The connection between languages and memory
Have you ever wondered what is the connection between learning languages and memory? You had probably had problems in memorizing new vocabulary and you most surely have heard old people say “I’m too old to start learning a new language now”. How are those things connected and is there a way to improve and strengthen that connection? Is there something more to multilingualism and are the hours spent behind the foreign-language schoolbooks actually beneficial for your mind? Let’s find out!
What is the connection between learning languages and memory?
The simplest way to illustrate it is – language is memory. Whenever we start speaking, it is the action of our brain recalling and putting together words following the rules it knows about their positioning and use. What is more, our brain is able to provide syntactic and emotional content to what we are saying.
Researchers from the University of Berkley proved that the connection between language and memory is materialized by a part of our brain called the hippocampus. This is the area of our brain that is responsible for associations and links between words and their meaning.
Whenever we are learning a new language we use all the parts of our brain that help with memorizing vocal and written information. We remember grammatical rules and use them by creating links between the words we know and our thought processes.
How does learning languages improve other aspects of your mental activity?
Learning a new language does not simply make you seem smarter – it actually makes you more intelligent. Apart from improving your memory and helping you remember more easily, it also helps you become more decisive. This is related to the multiple choices you have to make when speaking on a foreign language – you’re careful about your word choice, you think about sentence structures and you watch your grammar.
A new study conducted by Dr. Thomas Bak shows that learning a new language can also assist in building habits of filtrating information faster and more effectively:
Between 2008 and 2010 some 850 people, whose intelligence was tested back in 1947 were tapped into a study. It was found that the bilingual people in the group performed better than expected on the intelligence test, despite their age, and showed a less relative cognitive decline as opposed to the people who only spoke one language.
Does it matter at what age you would start studying a language?
Learning a new language means exercising your brain. This effort is connected to memorizing, building links and searching for correlations. While it might be harder for people of mature age to concentrate on taking in new information, it is not impossible. Experts even advice for people of age to “train” their brains more often by learning a language. The process might be slower, but the results are guaranteed!
What are some methods to learn a language faster?
A lot of English teachers believe it’s an old method to translate what you’re saying on your mother tongue. However, straightly speaking in a foreign language without stopping to think about vocabulary or check word’s meaning might create a wrong idea and comfort of knowing the language. So, building the habit of translating what you’re saying might help you with better understanding the language, getting the hang of peculiar phrases and knowing how to adequately answer in certain situations.
Starting by exploiting a small vocabulary in different sentences and cases and make it vaster by frequently and steadily adding more new, unknown words is another method that will help you expand and exploit your vocabulary.
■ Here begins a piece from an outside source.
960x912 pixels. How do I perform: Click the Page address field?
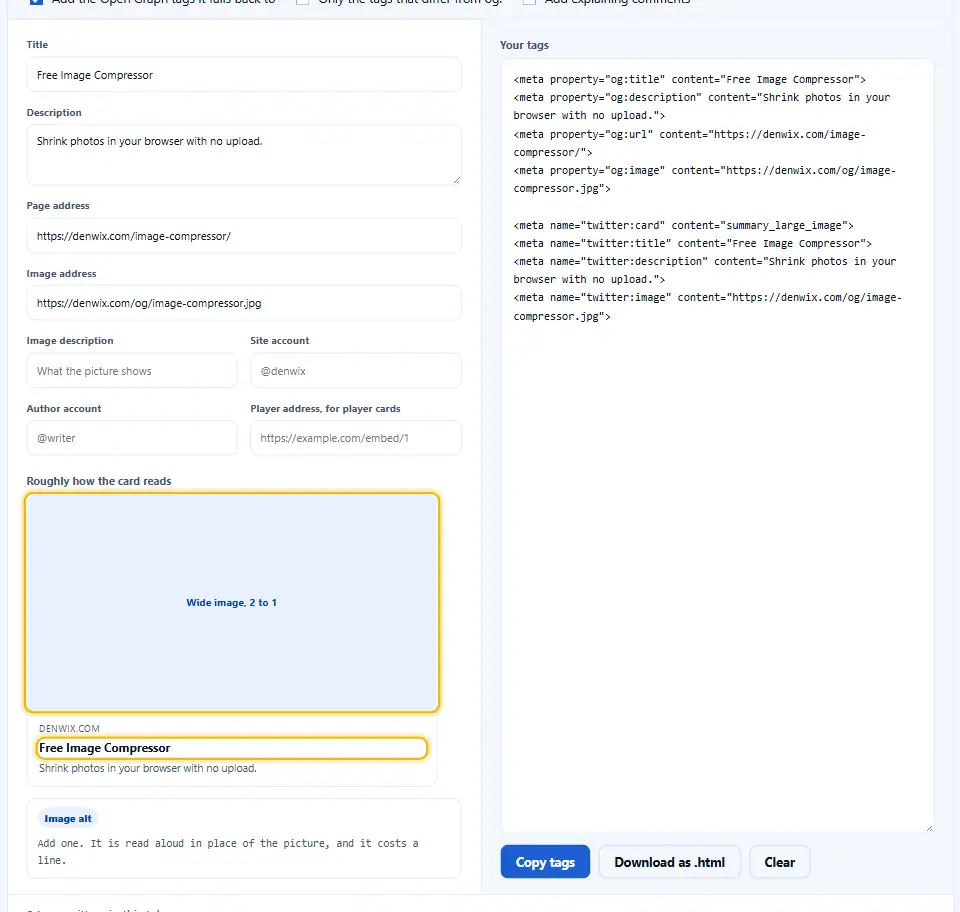pyautogui.click(x=244, y=236)
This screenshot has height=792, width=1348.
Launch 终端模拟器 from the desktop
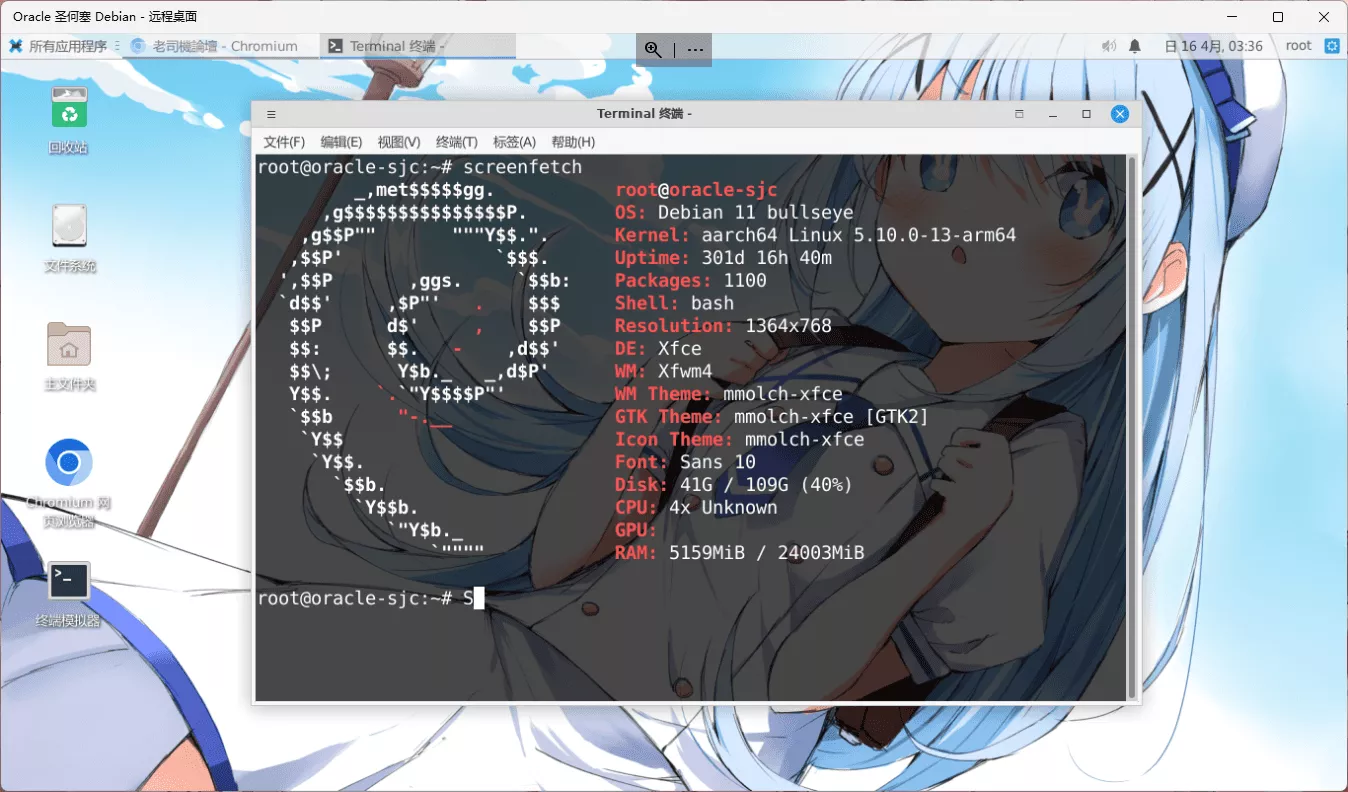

The idea lies in the fact that working with words you already know instead of just memorizing such you aren’t familiar with is much easier and helps effectively build knowledge. Also, you shouldn’t try and memorize words in only a written form – because of the connection between learning languages and memory, it is much easier for the brain to make a connection between a written text and a word you use verbally, such that you have already memorized not only visually.
There is one certain thing – learning a new language will do you no harm. Apart from making you more communicative and helping you understand your surroundings better, it also helps you strengthen your mind and develop skills you’ve never even thought of!